Después de las operaciones
que no son gratas de describir, empujo la puerta con la fuerza normalmente
necesaria, pero ésta se resiste a ser abierta, a pesar que la manilla ha girado
como siempre, vuelvo a girarla y la noto un poco floja, se ha soltado y no
acciona el mecanismo y la puerta no cede, se empecina y permanece inmóvil como
una montaña. Mis esfuerzos son tenaces y poco inteligentes, concentro todas las
energías de mis músculos sin hacer el menor ruido porque la situación me parece
ridícula e inaceptable. El esfuerzo me agota y me obliga a sentarme nuevamente
ésta vez a meditar sobre mi lamentable situación, me he pasado todo el día
resolviendo problemas lógicos y ahora no sé que hacer ante este problema vital
y en apariencia sencillo, pero soy optimista y siempre guardo para estas
ocasiones un cuartico de esperanza. Es la hora de salida y seguramente alguien
vendrá a este sagrado lugar, por lo tanto a esperar tranquilo.
Traté de retomar la lectura,
pero ya no podía concentrarme.
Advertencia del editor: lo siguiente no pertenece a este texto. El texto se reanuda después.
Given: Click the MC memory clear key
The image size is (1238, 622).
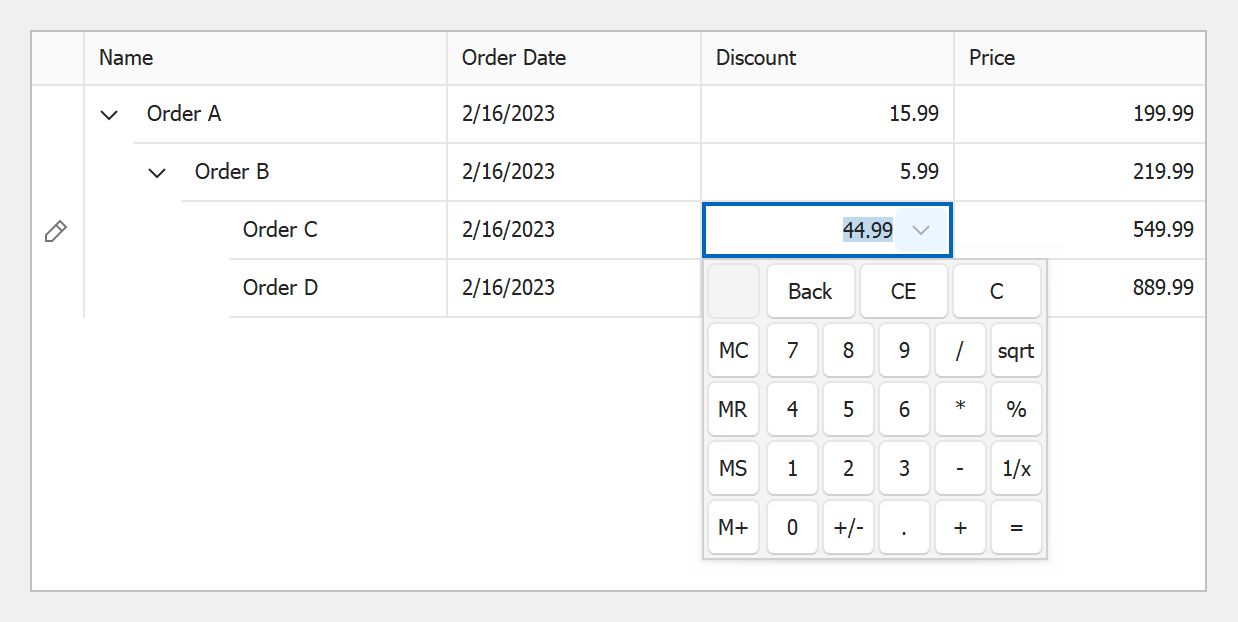Looking at the screenshot, I should (x=733, y=351).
Dejé vagar la vista por la puerta que crecía
ante mis narices y no encontré nada escrito, ni una sola obscenidad, sólo un
par de cuerpos femeninos sin pies ni manos ni cabeza, bellos y estilizados,
como los animales dibujados en las paredes de las cavernas por nuestros
milenarios antepasados, ellos dibujaban y así ya tenían en parte al animal
cazado, quizás en este caso el artista necesariamente anónimo también cumpliera
un rito para conquistar a su hembra.
A pesar de lo poco grata que
es la situación, puedo alegrarme de que no sea mi compañera la que esté en mi
lugar, pues ella siente cierta angustia en los ascensores y en los túneles, es
claustrofobia adquirida en prisión, más de un año en cárceles de la dictadura y
algunas semanas incomunicada o en celdas de castigo tenían que dejar su huella.
Yo, a pesar de que no
participé menos de todo aquello que llamábamos “la lucha”, jamás he sido
detenido ni siquiera por borracho o por una infracción de tránsito, lo más
cercano a una detención fue aquella vez en que Jaime me llevaba en bicicleta,
un policía nos sorprendió y como era un celoso cumplidor de su deber y estaba
prohibido andar de a dos, se llevó a Jaime y a la bicicleta detenidos y yo que
quedé milagrosamente libre, tuve que correr a casa a movilizar la influencia
paterna para conseguir la libertad de mi amigo y de mi bicicleta. Esta vieja e
infantil historia es sólo el anuncio de que la Santa me había regalado el don
de la libertad, aunque para conservarla haya debido huir de mi país.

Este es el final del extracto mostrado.